The Yellow Wallpaper enlightens the reader on women’s health, motherhood, mental breakdown and its treatment, as well as feminism and gender relations in late 19th-century America. Though many details are changed, the story is semi-autobiographical, drawing on Gilman’s own health crisis and particularly her fraught relationship with Dr Silas Weir Mitchell – who carved a reputation for treating nervous exhaustion following his experiences as a Civil War doctor – and who was brought in to treat her in 1886. In Gilman’s own words, he drove her to “mental agony” before she rejected his treatment and began once again to write.

Gilman’s short story is a straightforward one. The narrator is brought by her physician husband to a summer retreat in the countryside to recover from her “temporary nervous depression – a slight hysterical tendency”. There she is to rest, take tonics, air and exercise – and absolutely forbidden to engage in intellectual work until well again. The house is “queer”, long abandoned and isolated. The room her husband selects as their bedroom, though large, airy and bright, is barred at the window and furnished with a bed that is bolted to the floor. The wallpaper is torn, the floor scratched and gouged. Perhaps, the narrator muses, it had once been a nursery or playroom.
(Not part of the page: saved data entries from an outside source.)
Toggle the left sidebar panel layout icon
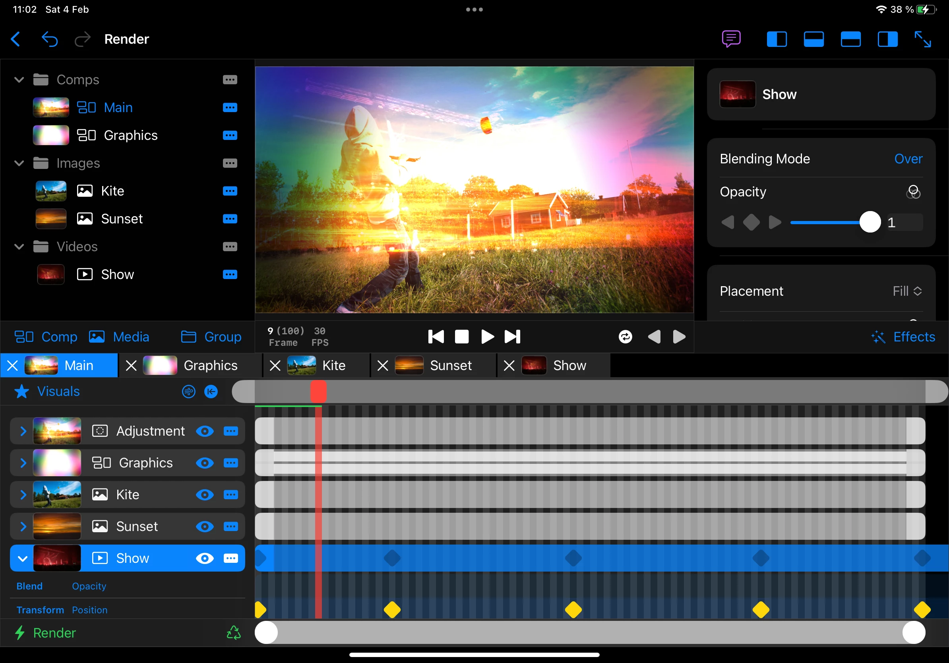The image size is (949, 663). coord(777,39)
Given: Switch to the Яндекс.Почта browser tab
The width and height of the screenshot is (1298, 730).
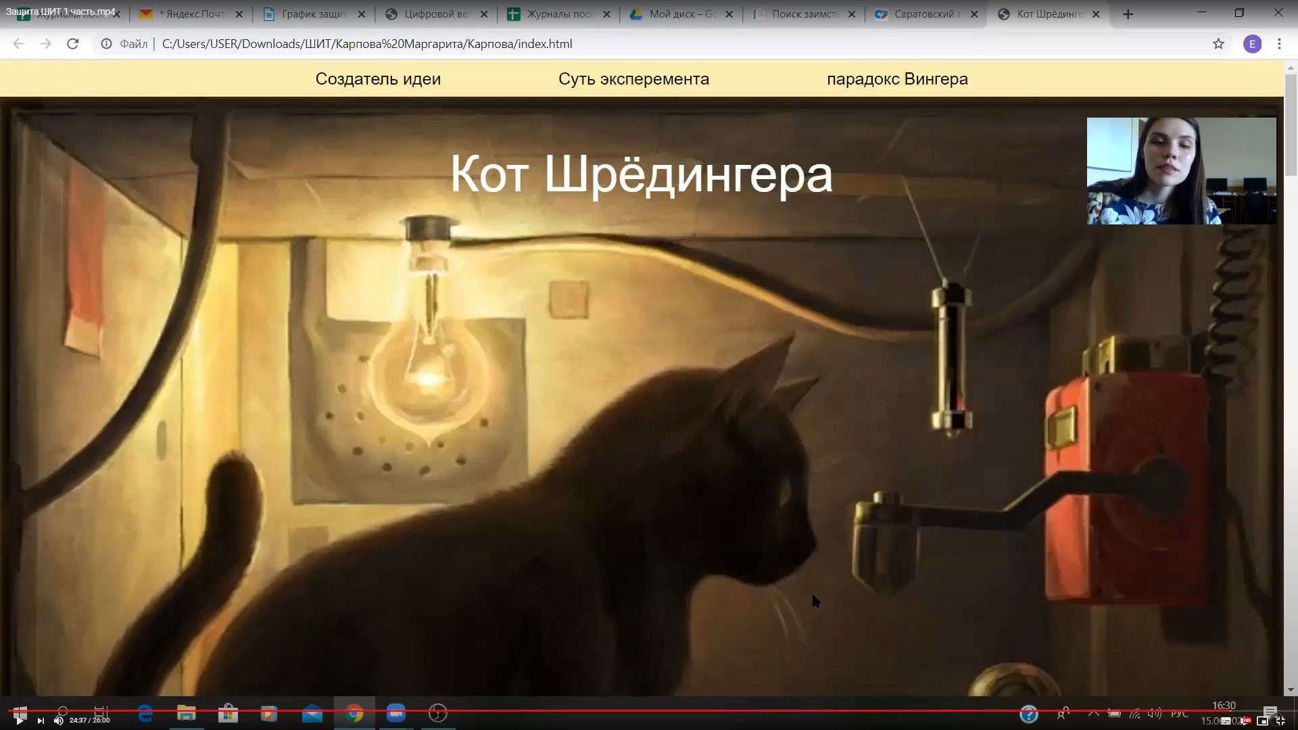Looking at the screenshot, I should (192, 14).
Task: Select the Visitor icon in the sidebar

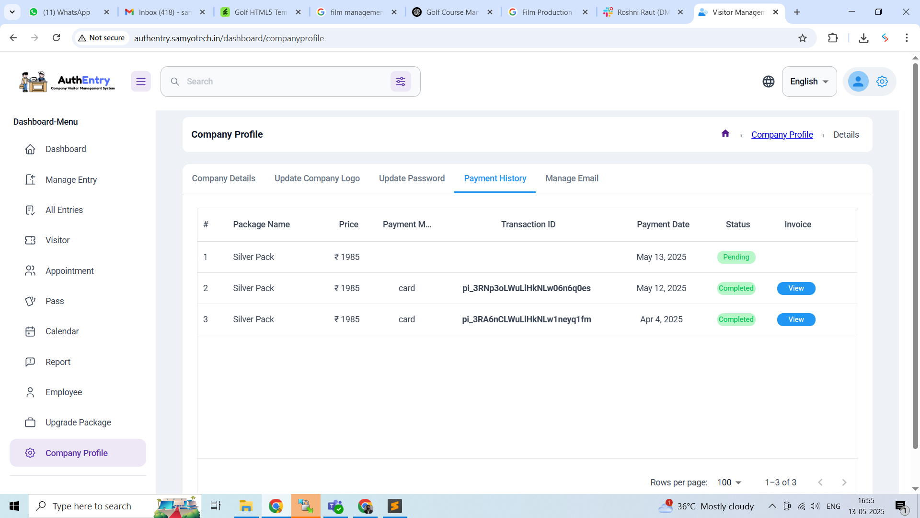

It is the room’s wallpaper, a “repellant” and “smouldering unclean yellow”, with “sprawling flamboyant patterns committing every artistic sin” that forms the centrepiece of the story. The narrator spends much of her days being cared for – and often left alone – in this room, reading, attempting to write (though the subterfuge this involved leaves her weary, she noted) and, increasingly, watching the wallpaper, as it starts to take on a life of its own.